Kristallnacht, or the Night of Broken Glass, also known as Reichskristallnacht, Pogromnacht, and Novemberpogrome, was a pogrom or series of attacks against Jews throughout Nazi Germany and parts of Austria on November 9–10, 1938. The trigger of the attacks was the assassination in Paris of German diplomat Ernst vom Rath by Herschel Grynszpan, a German-born Polish Jew.
Jewish homes were ransacked, as were shops, towns and villages, as SA stormtroopers and civilians destroyed buildings with sledgehammers, leaving the streets covered in pieces of smashed windows—the origin of the name "Night of Broken Glass." Ninety-one Jews were killed, and 30,000 Jewish men—a quarter of all Jewish men in Germany—were taken to concentration camps, where they were tortured for months, with over 1,000 of them dying.
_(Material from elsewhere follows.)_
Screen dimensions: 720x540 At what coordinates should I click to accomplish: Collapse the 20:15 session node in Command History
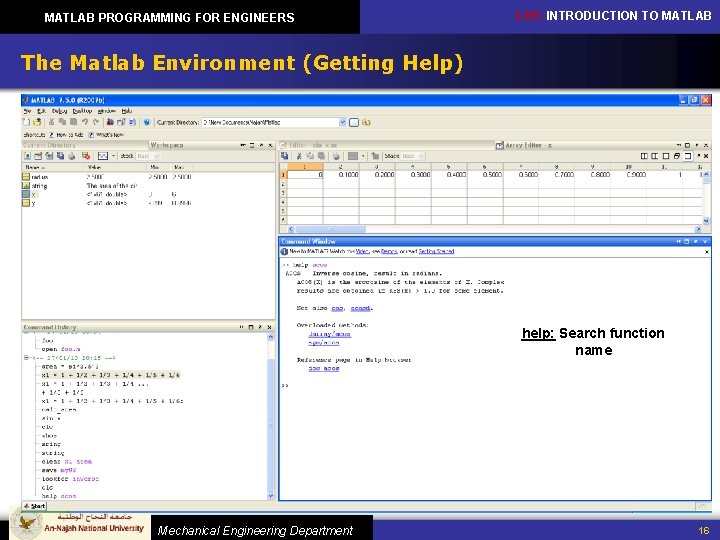(25, 359)
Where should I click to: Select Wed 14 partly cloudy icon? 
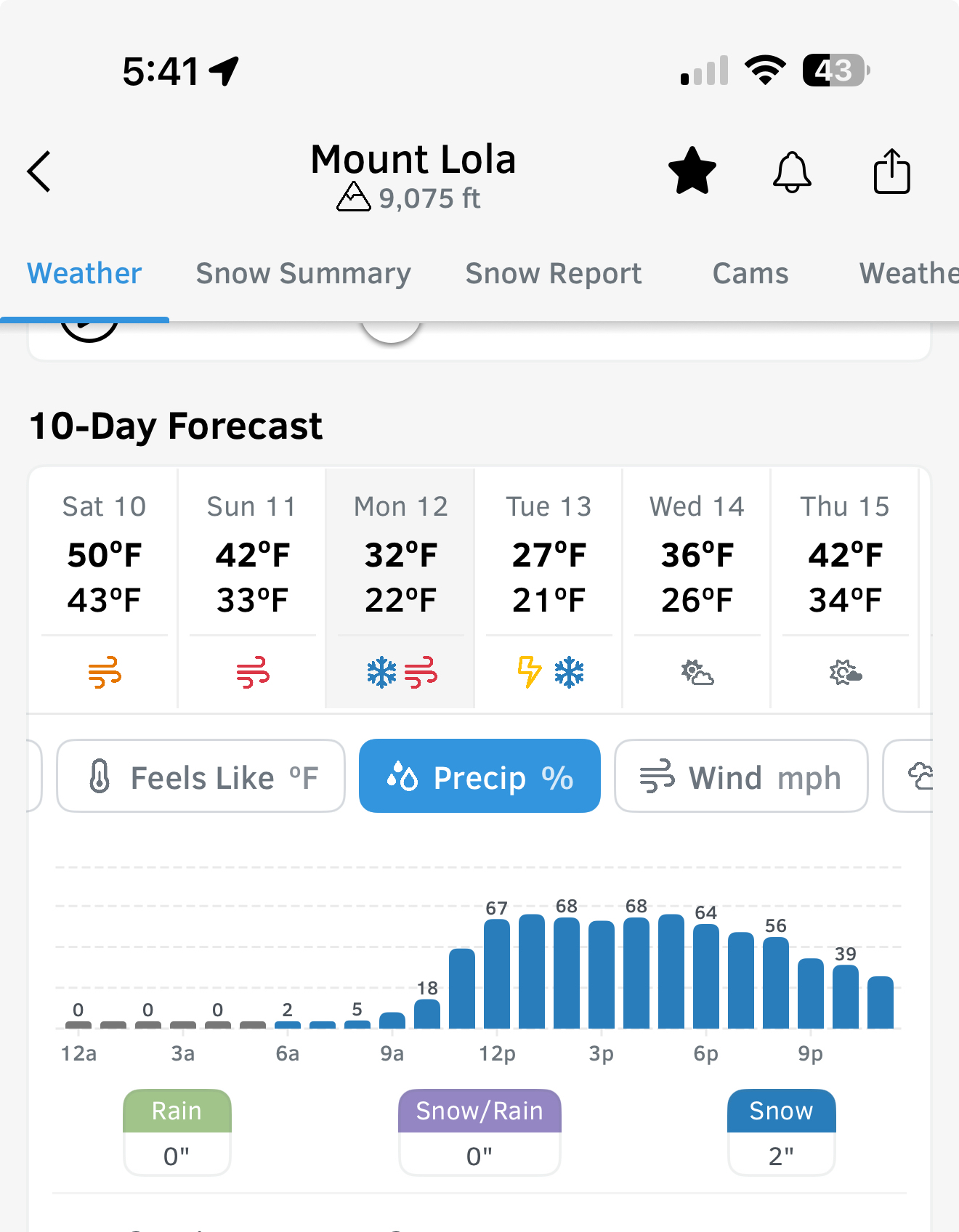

Around 1,668 synagogues were ransacked, and 267 set on fire. In Vienna alone 95 synagogues or houses of prayer were destroyed.
No event in the history of German Jews between 1933 and 1945 was so widely reported as it was happening, and the accounts from the foreign journalists working in Germany sent shock waves around the world. The Times of London wrote at the time: "No foreign propagandist bent upon blackening Germany before the world could outdo the tale of burnings and beatings, of blackguardly assaults on defenceless and innocent people, which disgraced that country yesterday."
Interior of a Berlin synagogue after the Kristallnacht.